INSTRUCTIONS FOR THE TASK:
An exact, complete copy of the entries that follow is needed.

<<<<

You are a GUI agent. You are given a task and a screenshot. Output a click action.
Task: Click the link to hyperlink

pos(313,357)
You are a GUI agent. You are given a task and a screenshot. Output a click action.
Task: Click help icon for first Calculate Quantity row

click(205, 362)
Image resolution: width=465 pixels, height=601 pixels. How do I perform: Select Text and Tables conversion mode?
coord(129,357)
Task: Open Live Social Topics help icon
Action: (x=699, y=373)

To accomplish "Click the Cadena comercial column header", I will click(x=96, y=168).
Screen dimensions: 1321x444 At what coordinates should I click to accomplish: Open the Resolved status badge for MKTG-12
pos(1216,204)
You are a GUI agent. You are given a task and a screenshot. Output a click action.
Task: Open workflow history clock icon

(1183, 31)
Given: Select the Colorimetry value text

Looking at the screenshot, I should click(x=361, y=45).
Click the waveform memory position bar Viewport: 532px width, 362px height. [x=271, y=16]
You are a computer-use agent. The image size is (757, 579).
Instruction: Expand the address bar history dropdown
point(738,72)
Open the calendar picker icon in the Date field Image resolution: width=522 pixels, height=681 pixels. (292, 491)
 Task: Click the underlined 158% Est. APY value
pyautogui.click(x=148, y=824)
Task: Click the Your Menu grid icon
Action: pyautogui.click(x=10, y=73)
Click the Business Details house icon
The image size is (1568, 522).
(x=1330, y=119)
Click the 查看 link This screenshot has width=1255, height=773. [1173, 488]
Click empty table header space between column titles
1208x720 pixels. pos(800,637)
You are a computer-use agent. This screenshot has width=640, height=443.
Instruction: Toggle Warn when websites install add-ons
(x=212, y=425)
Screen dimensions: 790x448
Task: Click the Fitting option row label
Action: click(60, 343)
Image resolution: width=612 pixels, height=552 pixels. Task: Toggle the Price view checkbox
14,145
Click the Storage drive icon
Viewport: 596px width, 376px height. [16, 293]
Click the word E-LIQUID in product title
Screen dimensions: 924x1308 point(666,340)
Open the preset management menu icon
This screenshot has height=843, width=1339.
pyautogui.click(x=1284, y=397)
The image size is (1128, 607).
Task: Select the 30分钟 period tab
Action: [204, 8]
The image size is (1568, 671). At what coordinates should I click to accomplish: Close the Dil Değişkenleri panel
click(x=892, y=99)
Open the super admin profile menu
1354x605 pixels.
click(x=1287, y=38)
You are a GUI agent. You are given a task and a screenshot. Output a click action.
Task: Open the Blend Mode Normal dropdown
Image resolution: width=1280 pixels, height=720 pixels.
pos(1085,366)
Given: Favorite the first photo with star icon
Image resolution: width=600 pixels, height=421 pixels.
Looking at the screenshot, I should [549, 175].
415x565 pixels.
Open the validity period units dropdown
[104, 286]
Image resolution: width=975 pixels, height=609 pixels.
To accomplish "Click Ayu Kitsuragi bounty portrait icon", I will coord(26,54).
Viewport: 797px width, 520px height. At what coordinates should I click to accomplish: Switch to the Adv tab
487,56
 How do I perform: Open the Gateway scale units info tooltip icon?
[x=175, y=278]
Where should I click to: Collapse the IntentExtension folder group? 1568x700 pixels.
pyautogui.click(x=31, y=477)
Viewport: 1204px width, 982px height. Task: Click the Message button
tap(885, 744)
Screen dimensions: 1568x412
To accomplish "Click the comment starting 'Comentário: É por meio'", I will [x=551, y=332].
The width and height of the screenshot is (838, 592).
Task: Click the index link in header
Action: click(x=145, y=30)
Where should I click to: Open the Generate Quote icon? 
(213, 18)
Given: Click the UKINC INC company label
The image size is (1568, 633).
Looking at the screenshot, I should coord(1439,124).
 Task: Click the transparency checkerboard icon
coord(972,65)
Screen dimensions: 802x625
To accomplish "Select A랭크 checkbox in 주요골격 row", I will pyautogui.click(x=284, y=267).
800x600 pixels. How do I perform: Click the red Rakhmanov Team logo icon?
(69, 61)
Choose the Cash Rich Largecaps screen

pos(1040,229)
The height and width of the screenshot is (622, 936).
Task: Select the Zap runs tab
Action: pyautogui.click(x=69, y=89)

>>>>

ANSWER TO THIS EXERCISE:
You are a GUI agent. You are given a task and a screenshot. Output a click action.
Task: Click the link to hyperlink

pos(313,357)
You are a GUI agent. You are given a task and a screenshot. Output a click action.
Task: Click help icon for first Calculate Quantity row

click(205, 362)
Image resolution: width=465 pixels, height=601 pixels. How do I perform: Select Text and Tables conversion mode?
coord(129,357)
Task: Open Live Social Topics help icon
Action: (x=699, y=373)

To accomplish "Click the Cadena comercial column header", I will click(x=96, y=168).
Screen dimensions: 1321x444 At what coordinates should I click to accomplish: Open the Resolved status badge for MKTG-12
pos(1216,204)
You are a GUI agent. You are given a task and a screenshot. Output a click action.
Task: Open workflow history clock icon

(1183, 31)
Given: Select the Colorimetry value text

Looking at the screenshot, I should click(x=361, y=45).
Click the waveform memory position bar Viewport: 532px width, 362px height. [x=271, y=16]
You are a computer-use agent. The image size is (757, 579).
Instruction: Expand the address bar history dropdown
point(738,72)
Open the calendar picker icon in the Date field Image resolution: width=522 pixels, height=681 pixels. (292, 491)
 Task: Click the underlined 158% Est. APY value
pyautogui.click(x=148, y=824)
Task: Click the Your Menu grid icon
Action: pyautogui.click(x=10, y=73)
Click the Business Details house icon
The image size is (1568, 522).
(x=1330, y=119)
Click the 查看 link This screenshot has width=1255, height=773. [1173, 488]
Click empty table header space between column titles
1208x720 pixels. pos(800,637)
You are a computer-use agent. This screenshot has width=640, height=443.
Instruction: Toggle Warn when websites install add-ons
(x=212, y=425)
Screen dimensions: 790x448
Task: Click the Fitting option row label
Action: click(60, 343)
Image resolution: width=612 pixels, height=552 pixels. Task: Toggle the Price view checkbox
14,145
Click the Storage drive icon
Viewport: 596px width, 376px height. [16, 293]
Click the word E-LIQUID in product title
Screen dimensions: 924x1308 point(666,340)
Open the preset management menu icon
This screenshot has height=843, width=1339.
pyautogui.click(x=1284, y=397)
The image size is (1128, 607).
Task: Select the 30分钟 period tab
Action: [204, 8]
The image size is (1568, 671). At what coordinates should I click to accomplish: Close the Dil Değişkenleri panel
click(x=892, y=99)
Open the super admin profile menu
1354x605 pixels.
click(x=1287, y=38)
You are a GUI agent. You are given a task and a screenshot. Output a click action.
Task: Open the Blend Mode Normal dropdown
Image resolution: width=1280 pixels, height=720 pixels.
pos(1085,366)
Given: Favorite the first photo with star icon
Image resolution: width=600 pixels, height=421 pixels.
Looking at the screenshot, I should [549, 175].
415x565 pixels.
Open the validity period units dropdown
[104, 286]
Image resolution: width=975 pixels, height=609 pixels.
To accomplish "Click Ayu Kitsuragi bounty portrait icon", I will coord(26,54).
Viewport: 797px width, 520px height. At what coordinates should I click to accomplish: Switch to the Adv tab
487,56
 How do I perform: Open the Gateway scale units info tooltip icon?
[x=175, y=278]
Where should I click to: Collapse the IntentExtension folder group? 1568x700 pixels.
pyautogui.click(x=31, y=477)
Viewport: 1204px width, 982px height. Task: Click the Message button
tap(885, 744)
Screen dimensions: 1568x412
To accomplish "Click the comment starting 'Comentário: É por meio'", I will [x=551, y=332].
The width and height of the screenshot is (838, 592).
Task: Click the index link in header
Action: click(x=145, y=30)
Where should I click to: Open the Generate Quote icon? 
(213, 18)
Given: Click the UKINC INC company label
The image size is (1568, 633).
Looking at the screenshot, I should coord(1439,124).
 Task: Click the transparency checkerboard icon
coord(972,65)
Screen dimensions: 802x625
To accomplish "Select A랭크 checkbox in 주요골격 row", I will pyautogui.click(x=284, y=267).
800x600 pixels. How do I perform: Click the red Rakhmanov Team logo icon?
(69, 61)
Choose the Cash Rich Largecaps screen

pos(1040,229)
The height and width of the screenshot is (622, 936).
Task: Select the Zap runs tab
Action: pyautogui.click(x=69, y=89)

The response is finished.